2020 Women's Africa Cup of Nations

Tournament details
- Dates: Cancelled (originally 23 November – 20 December 2020)
- Teams: 12 (planned)

= 2020 Women's Africa Cup of Nations =

Cancelled 14th edition of WAFCON

The 2020 Women's Africa Cup of Nations, officially known as the 2020 Total Women's Africa Cup Of Nations for sponsorship purposes, was supposed to be the 14th edition of the biennial African women's association football tournament organized by the Confederation of African Football (CAF).

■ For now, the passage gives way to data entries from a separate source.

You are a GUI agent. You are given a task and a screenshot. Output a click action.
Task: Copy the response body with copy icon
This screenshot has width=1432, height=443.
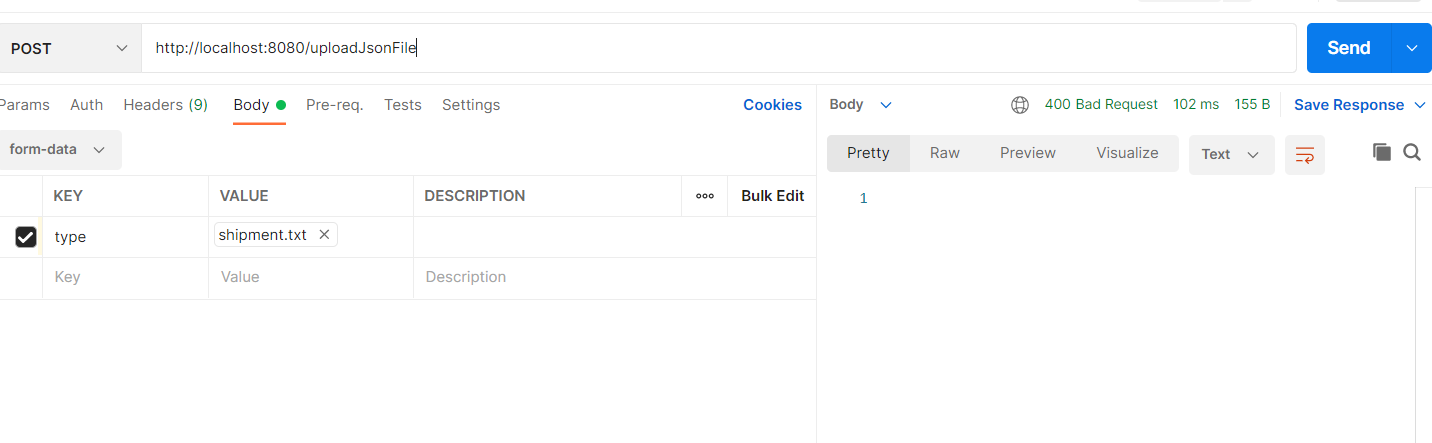pyautogui.click(x=1382, y=152)
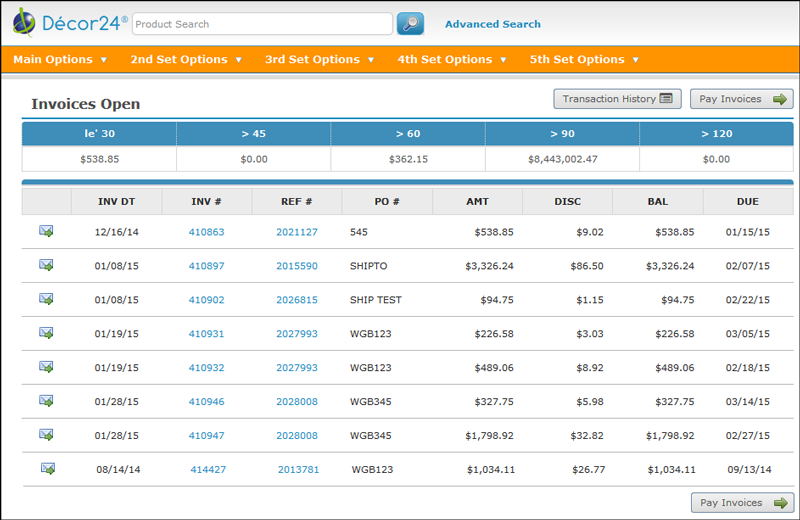Click envelope icon for invoice 410897
Image resolution: width=800 pixels, height=520 pixels.
tap(46, 265)
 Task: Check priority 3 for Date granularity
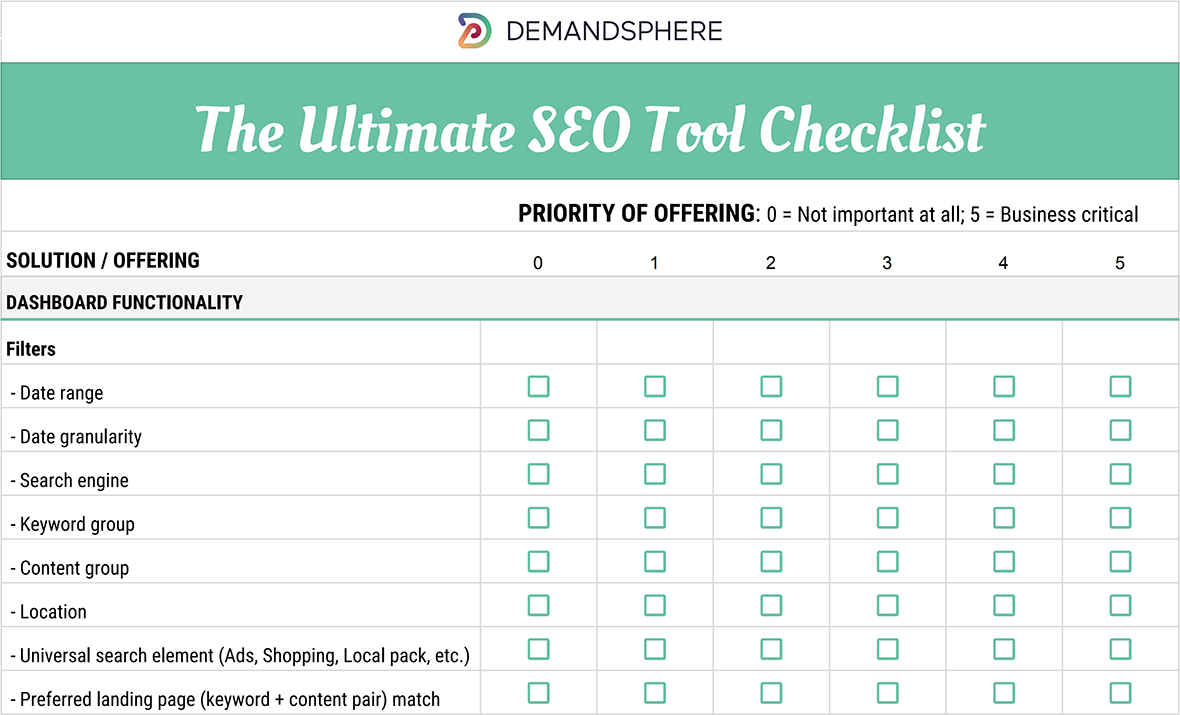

This would have been the first edition to feature 12 teams at the group stages of the tournament as opposed to 8 from previous editions.

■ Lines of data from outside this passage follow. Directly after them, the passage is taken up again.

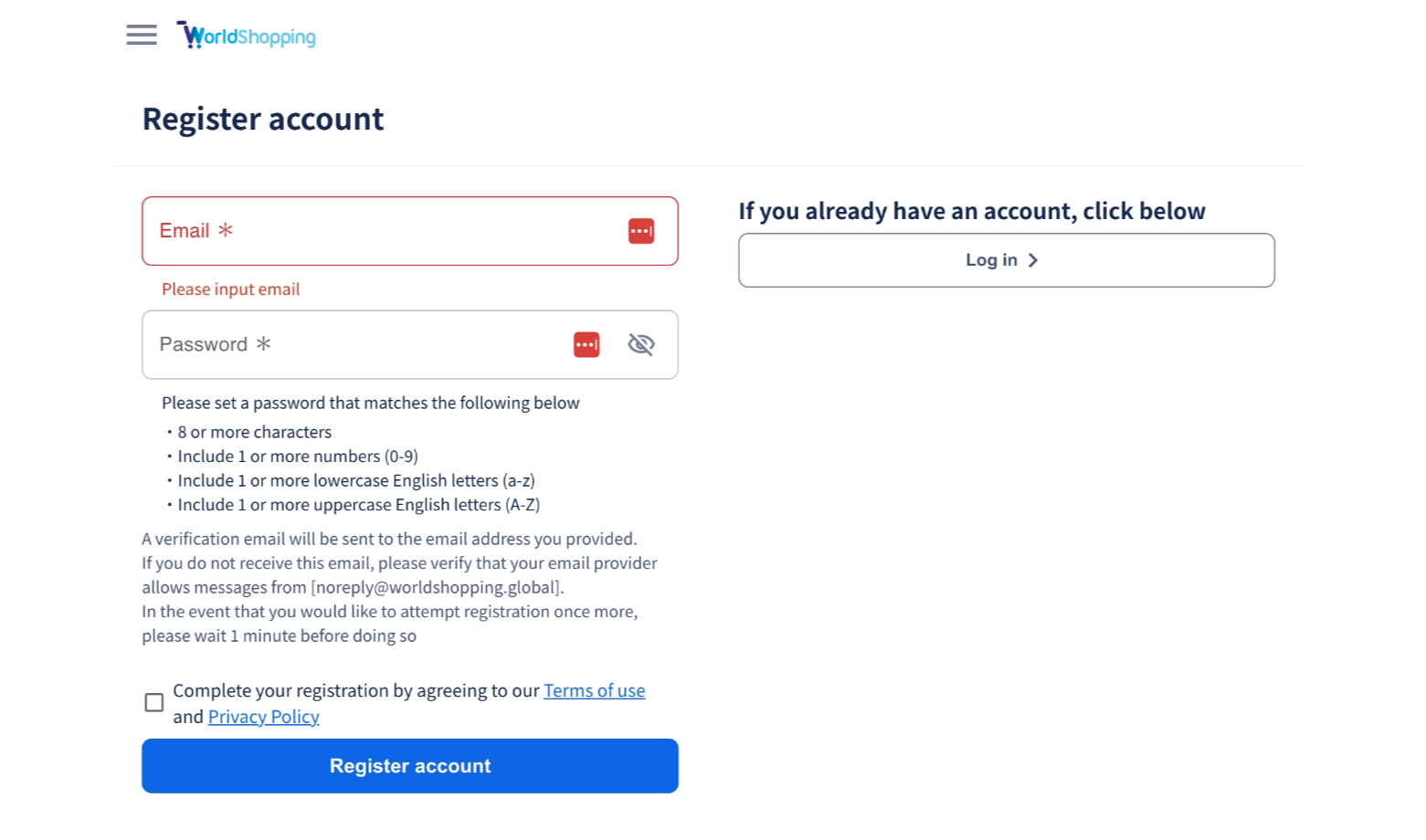Click the Log in button
The height and width of the screenshot is (840, 1426).
pos(1007,260)
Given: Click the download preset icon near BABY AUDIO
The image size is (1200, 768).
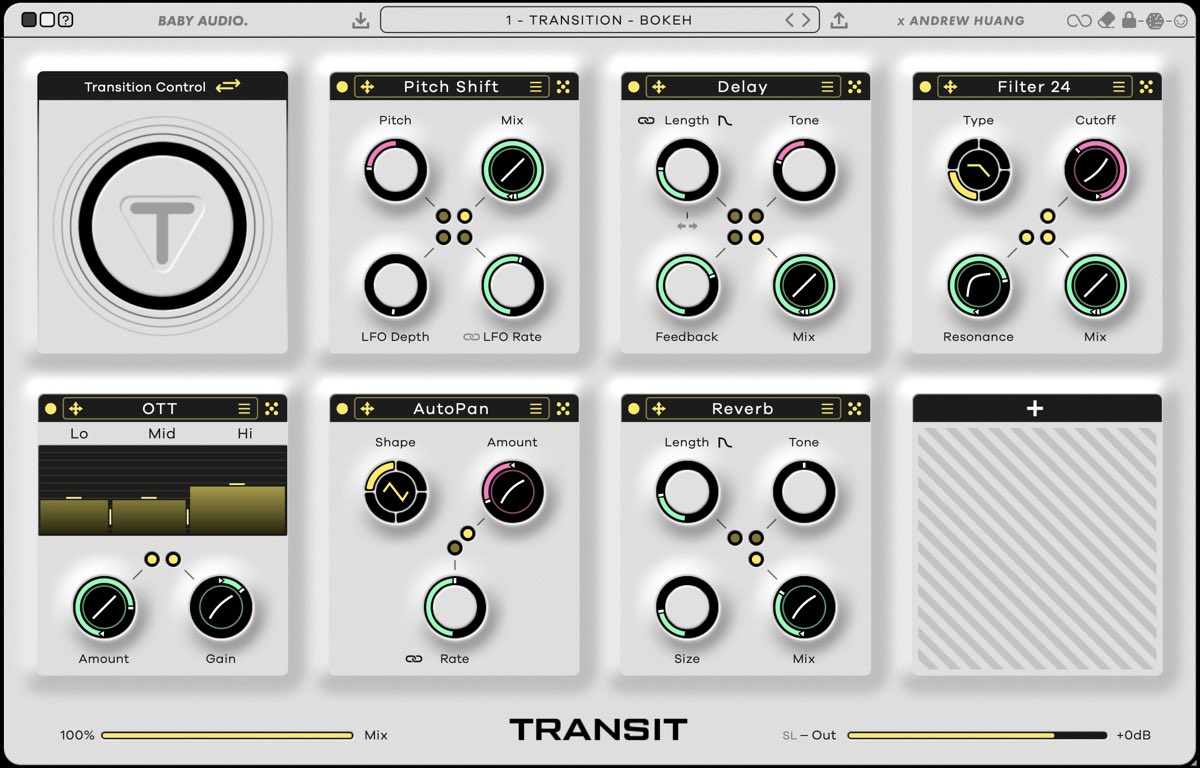Looking at the screenshot, I should pyautogui.click(x=360, y=19).
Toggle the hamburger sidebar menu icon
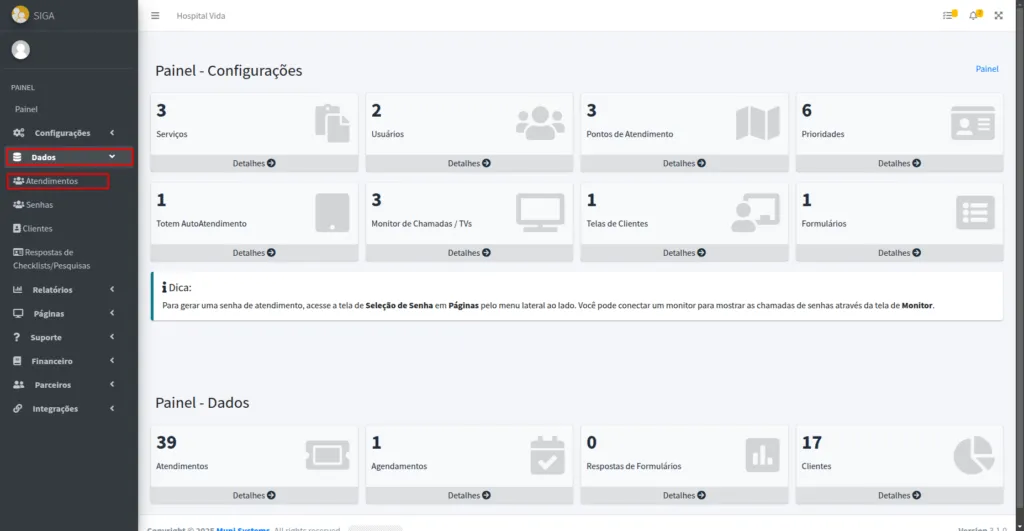 tap(155, 16)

CAF decided to cancel this edition of the tournament on 30 June 2020 at an executive virtual meeting, citing "challenging conditions" caused by the COVID-19 pandemic in Africa and rather approve the creation of the CAF Women's Champions League which began in November the following year.

Nigeria were the defending champions.

==Host selection==
The Republic of the Congo were named as the hosts on 17 September 2018, but withdrew on 10 July the following year.

No official replacement hosts were named by CAF before cancellation, although sources mentioned Tunisia, Nigeria and Equatorial Guinea as possible or potential hosts.

==Qualification==

A total of 36 out of the 54 CAF nations entered their female national teams into the qualification rounds which were scheduled to be played in April and June 2020 before being initially postponed due to the COVID-19 pandemic in Africa and eventually cancelled.